A pH adjustment using KOH was more optimal than using K₂HPO₄; namely, the biogas yields were 218 dm³ kg V.S⁻¹ and 212 dm³ kg V.S⁻¹ (Figure 2b), respectively, when 4% and 6% SCG-containing mediums were applied in the AD process.

It is clear that the concentration of SCG does not affect general biogas production; however, it has a positive effect on the generated methane amount; when a 4% SCG medium was applied, the accumulated methane yield was ~65 dm³ kg V.S⁻¹, but the 6% SCG medium resulted in a higher (100 dm³ kg V.S⁻¹) methane yield (Figure 2b). When using the 4% SCG medium, the highest methane production was observed on the fifth day of fermentation. Meanwhile, during digestion of the 6% SCG-containing medium, these results were obtained on the sixth day of fermentation. It is worth mentioning that out of all of the tested AW concentrations, to some extent significant gas production was observed only when using a 10% concentration, with a 140 dm³ kg V.S⁻¹ accumulated biogas yield and 32 dm³ kg V.S⁻¹ accumulated methane yield (Figure 2b). These data are lower compared to the untreated AW, showing that in this case, crude feedstock leads to the highest biogas yields.

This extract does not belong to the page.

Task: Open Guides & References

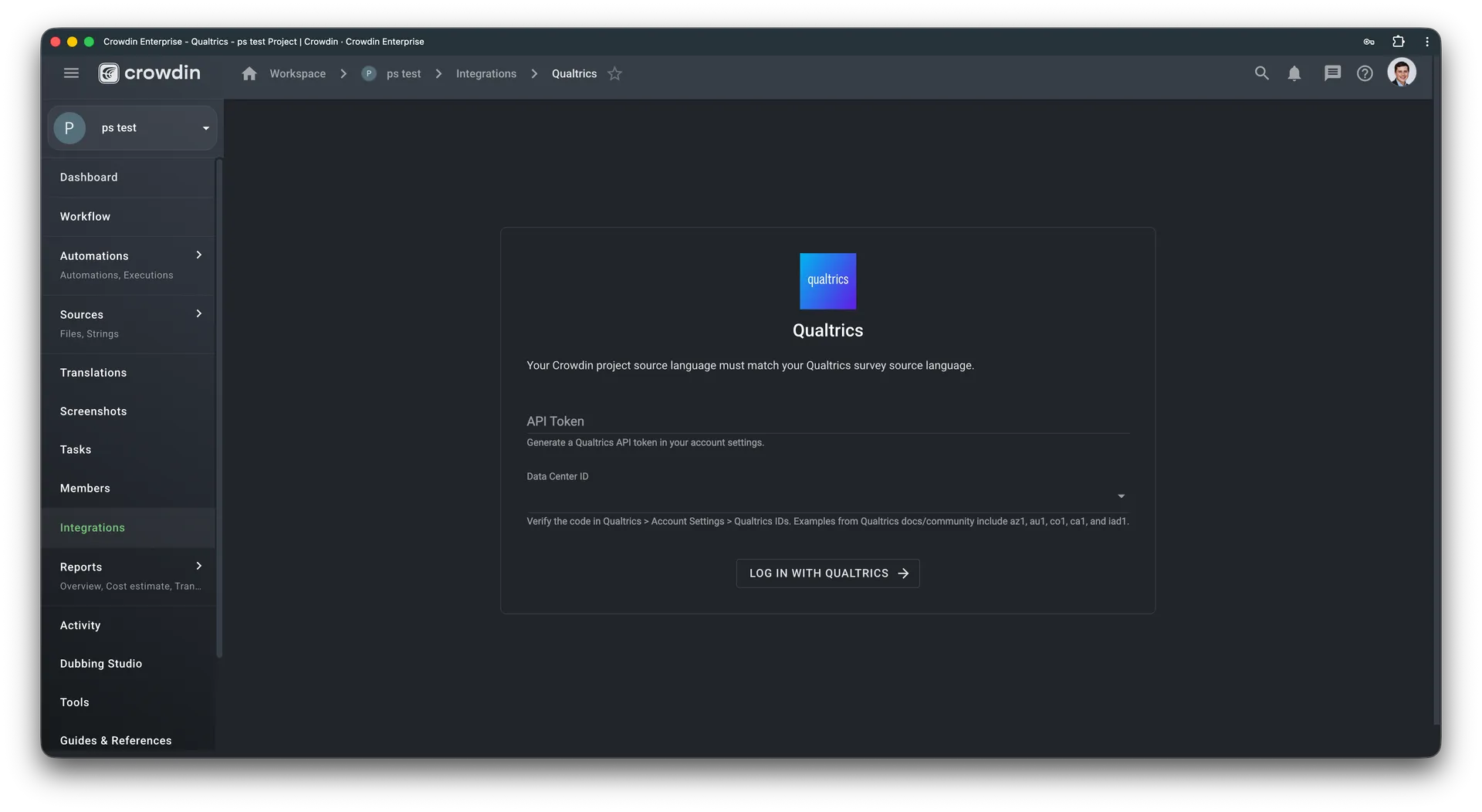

Promising data were obtained for hydrogen production during the utilization of treated SCG at pH 5.5. Hydrogen generation has been extensively studied for a broad variety of lignocellulosic substrates [38]. One of the main limitations of H₂ production from agricultural residues is the low biodegradability of lignocellulosic materials, thus the possibility of acidic hydrolysis has been investigated.

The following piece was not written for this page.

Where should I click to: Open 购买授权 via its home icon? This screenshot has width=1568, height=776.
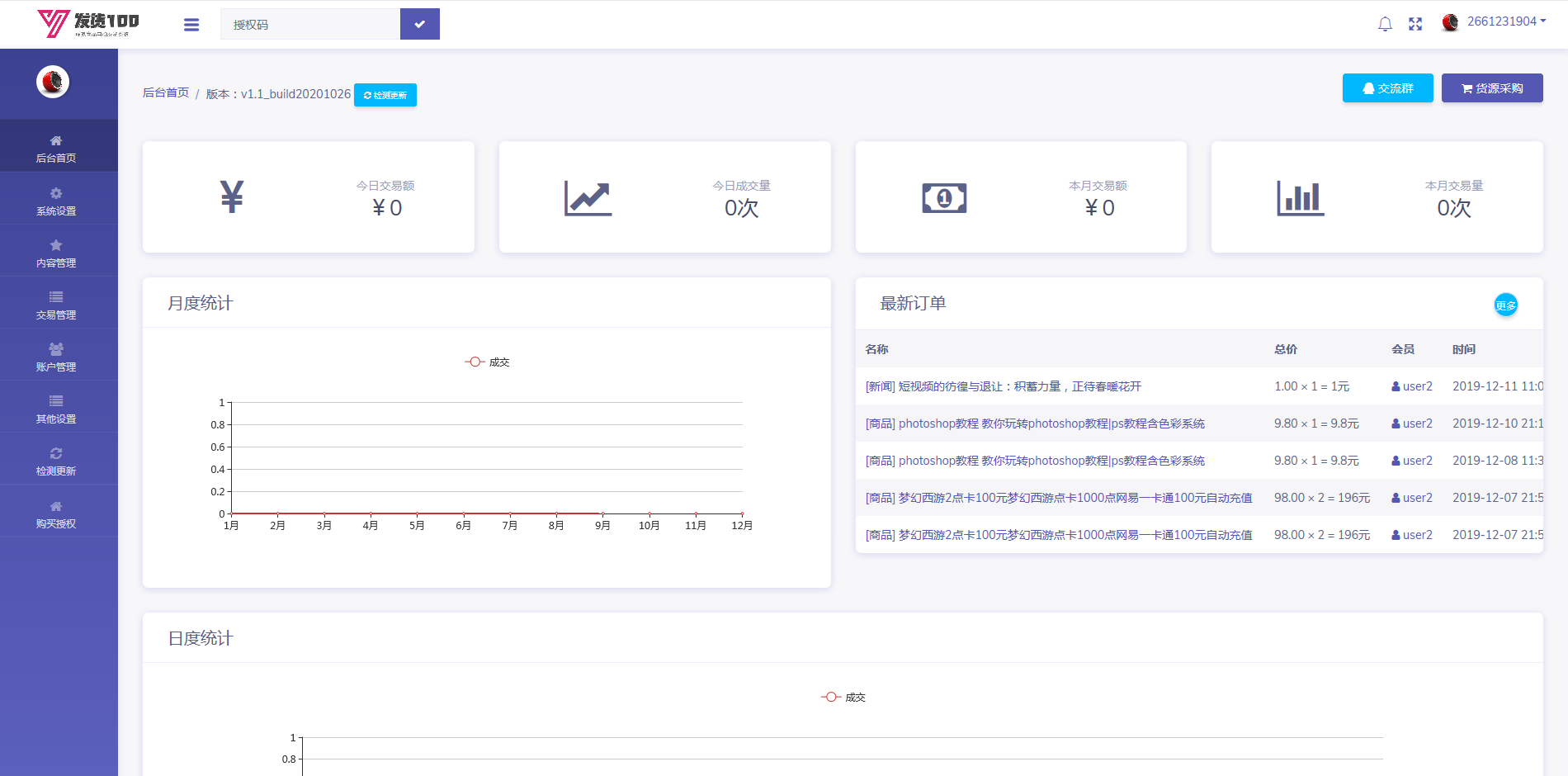pyautogui.click(x=55, y=506)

In this case, the pH adjusting agent also did not have any significant effect (data not shown) and further investigations were carried out using KOH. During the fermentation of treated 4% and 6% mediums containing SCG hydrolysate in both cases, the highest hydrogen production was observed on the first day of fermentation, namely, 2.05 dm³ kg V.S⁻¹ (Figure 4a) and 1.86 dm³ kg V.S⁻¹ (Figure 4b), respectively.

Generally, a high H₂ production rate could lead to a fast dark fermentative medium with highly acidic conditions due to the large amount of produced acidic metabolites, e.g., acetic, butyric, malic, propionic, fumaric, and succinic acids [38]. For instance, during the dark fermentation of 4% and 6% SCG medium-containing reactors, the pH dropped by 4.5 after the first day of fermentation, but interestingly, on the sixth and seventh days of fermentation, an increase in the pH to ~5.2 was observed, which consequently resulted in a hydrogen generation, especially in the 6% SCG-containing reactors, of ~1.2 dm³ kg V.S⁻¹ (Figure 4b). This fact once again underscores the importance of pH management for the optimal production and high yield of H₂ [39].

The usage of a 6% SCG-containing medium was more optimal for the total cumulated hydrogen yield, which was 3.85 dm³ kg V.S⁻¹, comparatively 1.4-fold higher than for the yield from the 4% SCG-containing substrate. This is higher compared to the results obtained from using cotton waste [21]; however, it is somewhat inferior to the data obtained for other types of waste [32,33]. These results suggest that the improved hydrogen yield correlates well with the increase in the soluble sugar and lignin removal. During fermentation of the 6% SCG-containing medium, the cumulated biogas yield was 43 dm³ kg V.S⁻¹. Untreated or treated AW was not efficient for biohydrogen production.

4. Conclusions

It can be concluded that SCGs and AW are promising substrates for bioenergy production. The results obtained indicate that acidic hydrolysis treatment was important for biohydrogen but not for biogas production. The highest biogas yield of 320 dm³ kg V.S⁻¹ was observed when untreated AW with an inoculum at pH 7.5 was used. However, the highest hydrogen yield of 3.85 dm³ kg V.S⁻¹ was observed in batch cultures containing a 6% SCG hydrolysate with an inoculum at pH 5.5.